(What you have to do) Print, exactly and completely, the data that appears below.

____

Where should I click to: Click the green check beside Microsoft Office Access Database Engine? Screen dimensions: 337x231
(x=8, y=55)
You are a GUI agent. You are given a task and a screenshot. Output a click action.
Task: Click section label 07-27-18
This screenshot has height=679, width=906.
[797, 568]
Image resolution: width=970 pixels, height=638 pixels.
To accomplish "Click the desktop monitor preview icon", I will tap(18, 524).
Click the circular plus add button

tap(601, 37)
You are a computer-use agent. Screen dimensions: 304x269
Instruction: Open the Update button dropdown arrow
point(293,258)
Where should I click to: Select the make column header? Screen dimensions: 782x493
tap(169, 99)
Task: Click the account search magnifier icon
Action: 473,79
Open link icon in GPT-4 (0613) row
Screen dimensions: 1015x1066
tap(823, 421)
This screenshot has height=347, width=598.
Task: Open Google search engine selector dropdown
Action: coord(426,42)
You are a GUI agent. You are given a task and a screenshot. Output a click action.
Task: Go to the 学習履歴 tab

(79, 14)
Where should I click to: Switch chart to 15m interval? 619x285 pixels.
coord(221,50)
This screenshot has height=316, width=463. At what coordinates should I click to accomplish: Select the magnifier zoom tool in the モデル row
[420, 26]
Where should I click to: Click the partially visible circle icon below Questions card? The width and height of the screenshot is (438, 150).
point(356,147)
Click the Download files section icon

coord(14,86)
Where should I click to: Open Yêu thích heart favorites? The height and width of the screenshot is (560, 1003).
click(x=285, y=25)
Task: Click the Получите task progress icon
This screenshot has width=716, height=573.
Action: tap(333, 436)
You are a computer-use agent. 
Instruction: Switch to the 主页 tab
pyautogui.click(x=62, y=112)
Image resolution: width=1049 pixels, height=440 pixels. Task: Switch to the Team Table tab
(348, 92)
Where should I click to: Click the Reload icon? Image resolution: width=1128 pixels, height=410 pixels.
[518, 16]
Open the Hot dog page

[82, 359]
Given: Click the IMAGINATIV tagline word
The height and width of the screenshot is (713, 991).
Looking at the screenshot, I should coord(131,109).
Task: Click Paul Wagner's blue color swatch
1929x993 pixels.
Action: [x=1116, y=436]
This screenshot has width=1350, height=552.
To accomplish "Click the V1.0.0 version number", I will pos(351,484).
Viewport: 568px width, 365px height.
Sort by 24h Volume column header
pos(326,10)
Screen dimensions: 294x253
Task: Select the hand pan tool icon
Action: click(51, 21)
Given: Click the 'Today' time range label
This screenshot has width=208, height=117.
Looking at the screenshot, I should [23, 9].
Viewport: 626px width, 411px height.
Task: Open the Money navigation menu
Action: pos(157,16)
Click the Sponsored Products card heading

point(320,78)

____

(Task solution)
Where should I click to: Click the green check beside Microsoft Office Access Database Engine? Screen dimensions: 337x231
(x=8, y=55)
You are a GUI agent. You are given a task and a screenshot. Output a click action.
Task: Click section label 07-27-18
This screenshot has height=679, width=906.
[797, 568]
Image resolution: width=970 pixels, height=638 pixels.
To accomplish "Click the desktop monitor preview icon", I will tap(18, 524).
Click the circular plus add button

tap(601, 37)
You are a computer-use agent. Screen dimensions: 304x269
Instruction: Open the Update button dropdown arrow
point(293,258)
Where should I click to: Select the make column header? Screen dimensions: 782x493
tap(169, 99)
Task: Click the account search magnifier icon
Action: 473,79
Open link icon in GPT-4 (0613) row
Screen dimensions: 1015x1066
tap(823, 421)
This screenshot has height=347, width=598.
Task: Open Google search engine selector dropdown
Action: coord(426,42)
You are a GUI agent. You are given a task and a screenshot. Output a click action.
Task: Go to the 学習履歴 tab

(79, 14)
Where should I click to: Switch chart to 15m interval? 619x285 pixels.
coord(221,50)
This screenshot has height=316, width=463. At what coordinates should I click to accomplish: Select the magnifier zoom tool in the モデル row
[420, 26]
Where should I click to: Click the partially visible circle icon below Questions card? The width and height of the screenshot is (438, 150).
point(356,147)
Click the Download files section icon

coord(14,86)
Where should I click to: Open Yêu thích heart favorites? The height and width of the screenshot is (560, 1003).
click(x=285, y=25)
Task: Click the Получите task progress icon
This screenshot has width=716, height=573.
Action: tap(333, 436)
You are a computer-use agent. 
Instruction: Switch to the 主页 tab
pyautogui.click(x=62, y=112)
Image resolution: width=1049 pixels, height=440 pixels. Task: Switch to the Team Table tab
(348, 92)
Where should I click to: Click the Reload icon? Image resolution: width=1128 pixels, height=410 pixels.
[518, 16]
Open the Hot dog page

[82, 359]
Given: Click the IMAGINATIV tagline word
The height and width of the screenshot is (713, 991).
Looking at the screenshot, I should coord(131,109).
Task: Click Paul Wagner's blue color swatch
1929x993 pixels.
Action: [x=1116, y=436]
This screenshot has width=1350, height=552.
To accomplish "Click the V1.0.0 version number", I will pos(351,484).
Viewport: 568px width, 365px height.
Sort by 24h Volume column header
pos(326,10)
Screen dimensions: 294x253
Task: Select the hand pan tool icon
Action: click(51, 21)
Given: Click the 'Today' time range label
This screenshot has width=208, height=117.
Looking at the screenshot, I should [23, 9].
Viewport: 626px width, 411px height.
Task: Open the Money navigation menu
Action: pos(157,16)
Click the Sponsored Products card heading

point(320,78)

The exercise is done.